- _What you need to do_
Take the entries that follow and return only the lines from the one with "You are a computer-use" through the final line, leaving every picture behind.

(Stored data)
━━━

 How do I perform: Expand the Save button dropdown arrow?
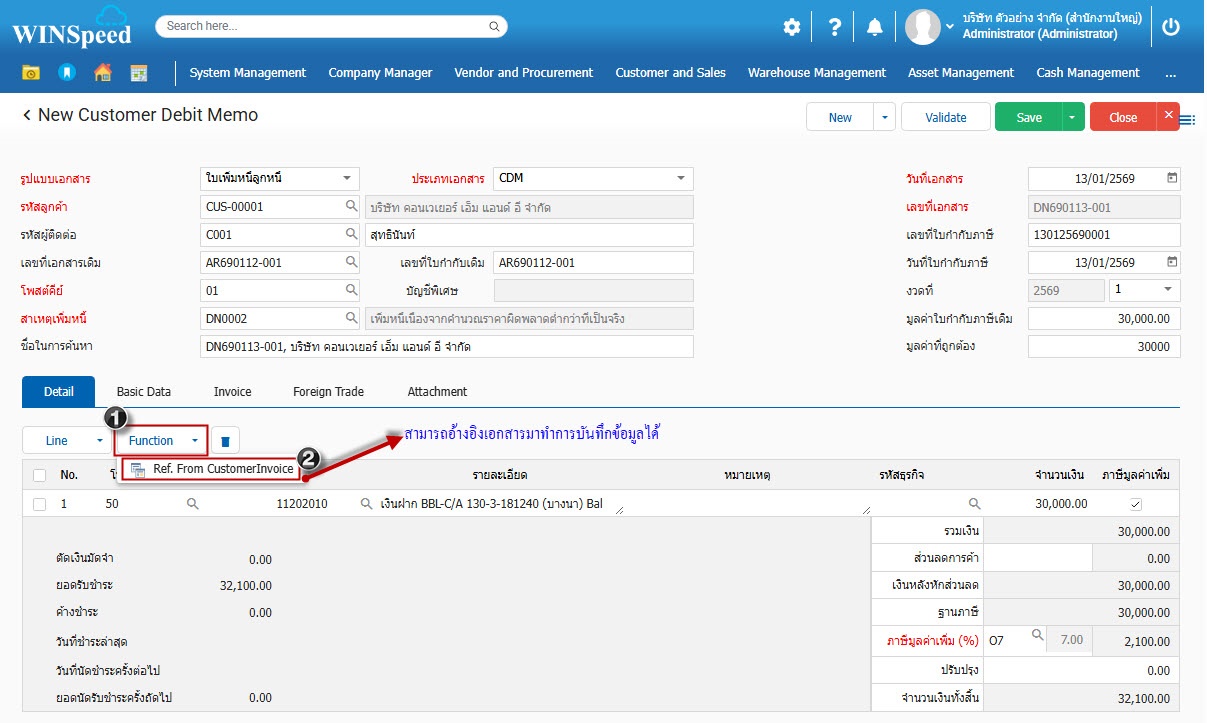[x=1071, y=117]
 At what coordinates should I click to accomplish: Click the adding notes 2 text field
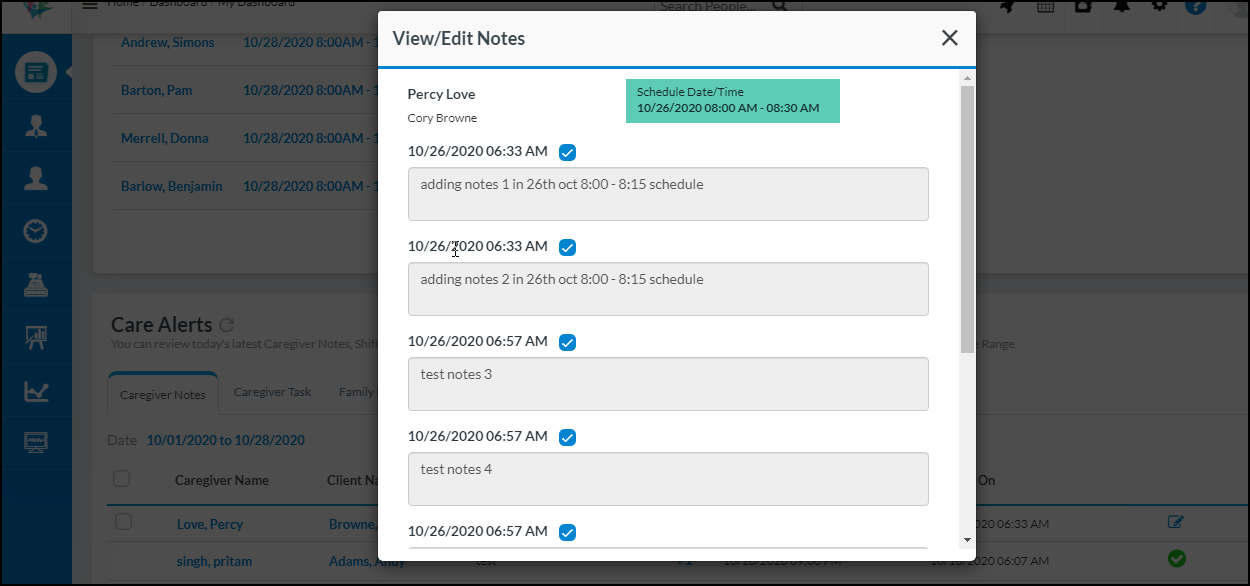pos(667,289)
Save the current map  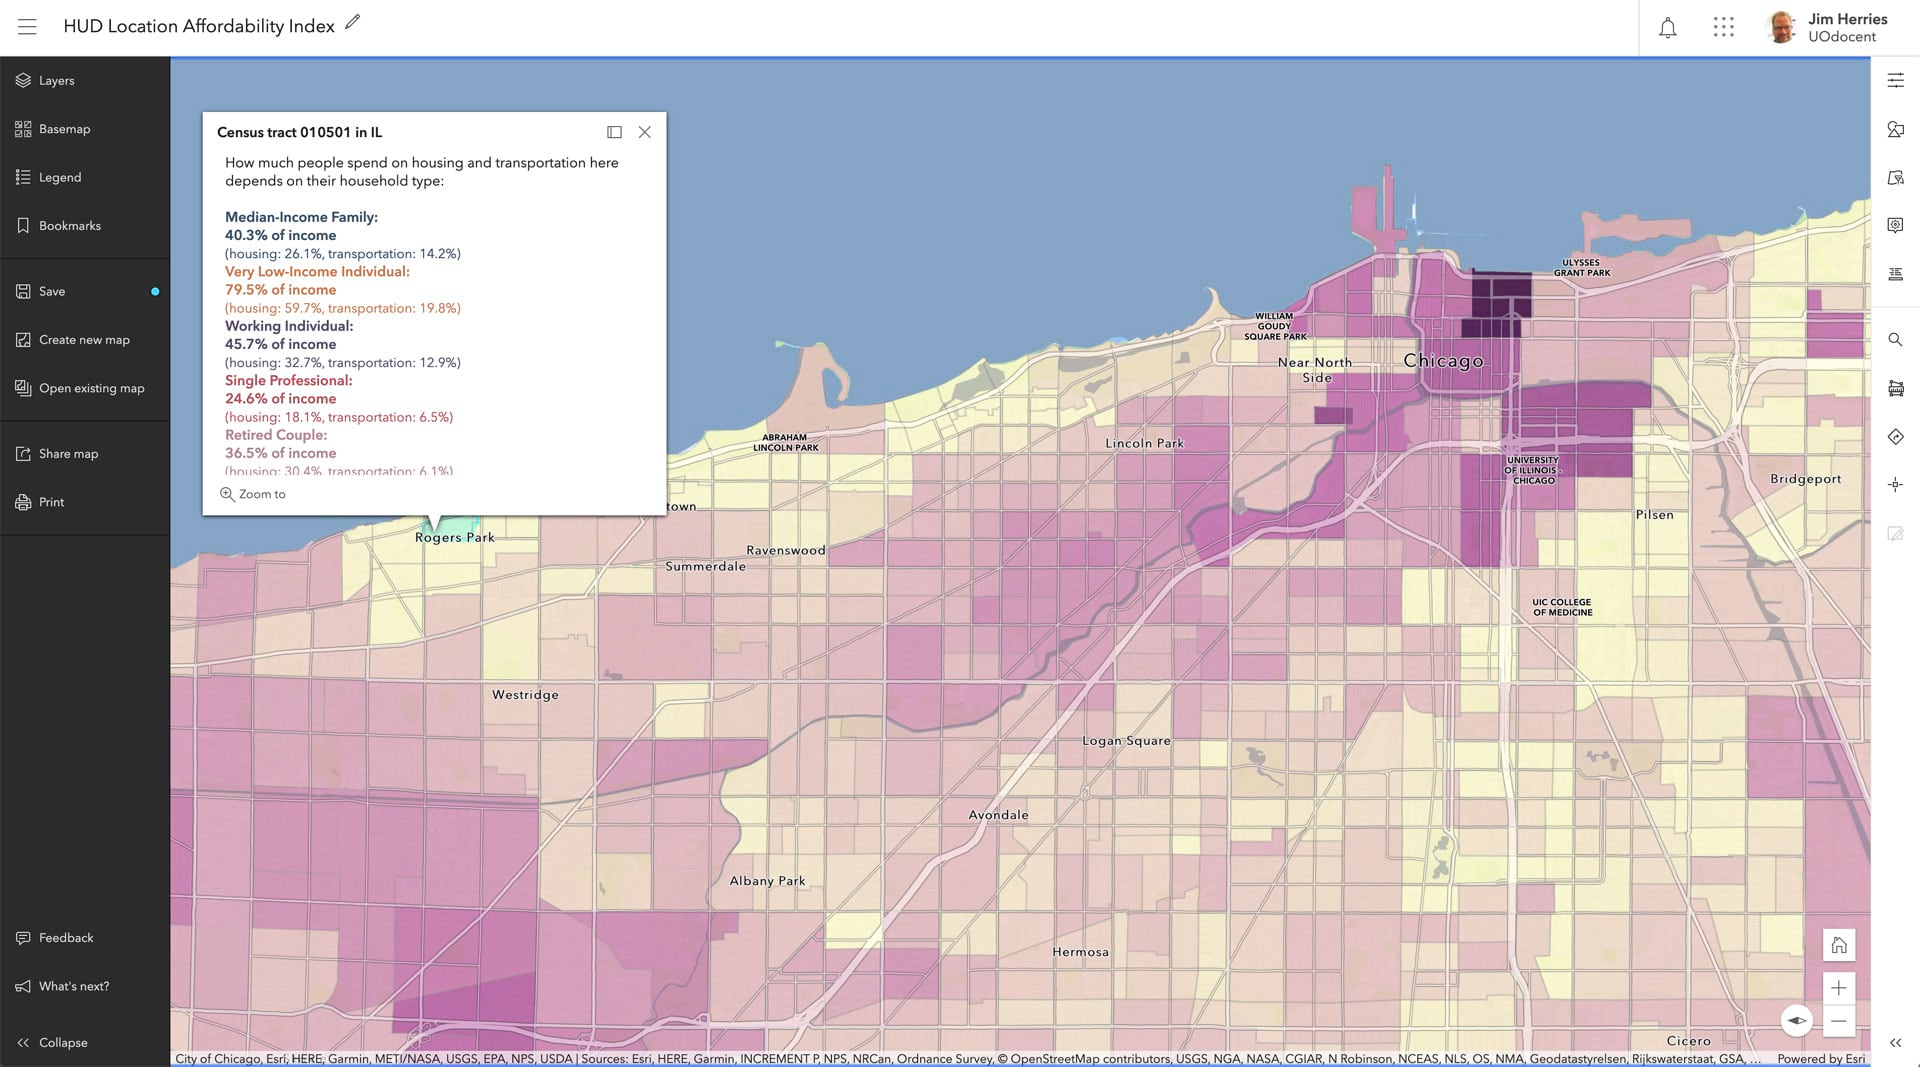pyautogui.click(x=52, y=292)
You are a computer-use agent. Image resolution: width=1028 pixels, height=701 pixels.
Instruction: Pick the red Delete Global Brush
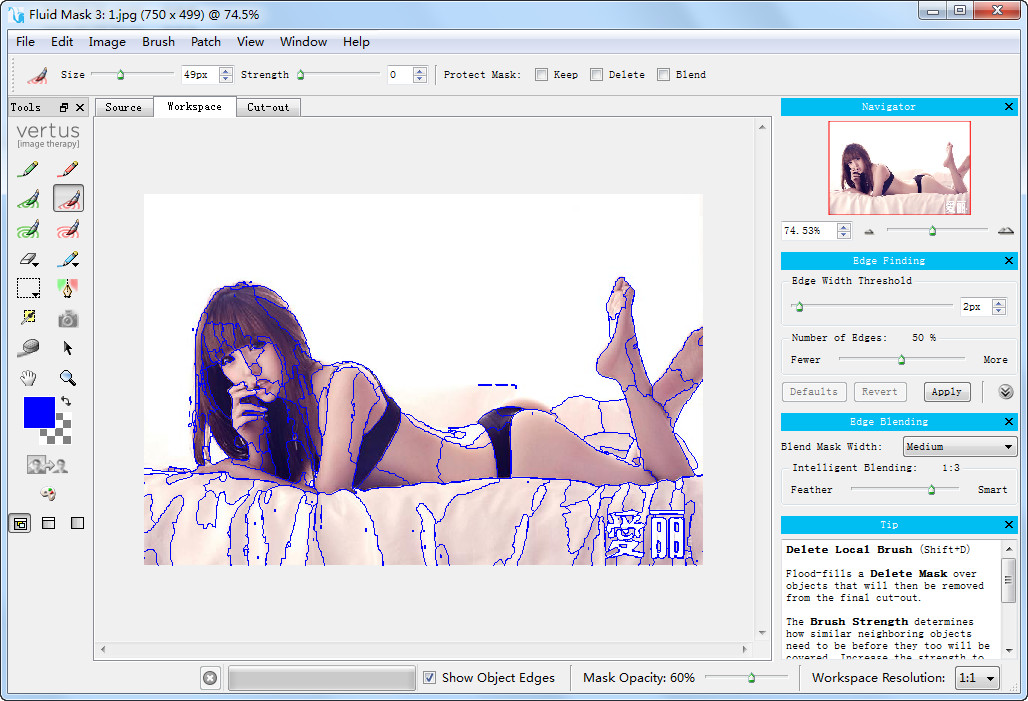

━━━

- _Task result_
You are a computer-use agent. Image resolution: width=1028 pixels, height=701 pixels.
Instruction: Pick the red Delete Global Brush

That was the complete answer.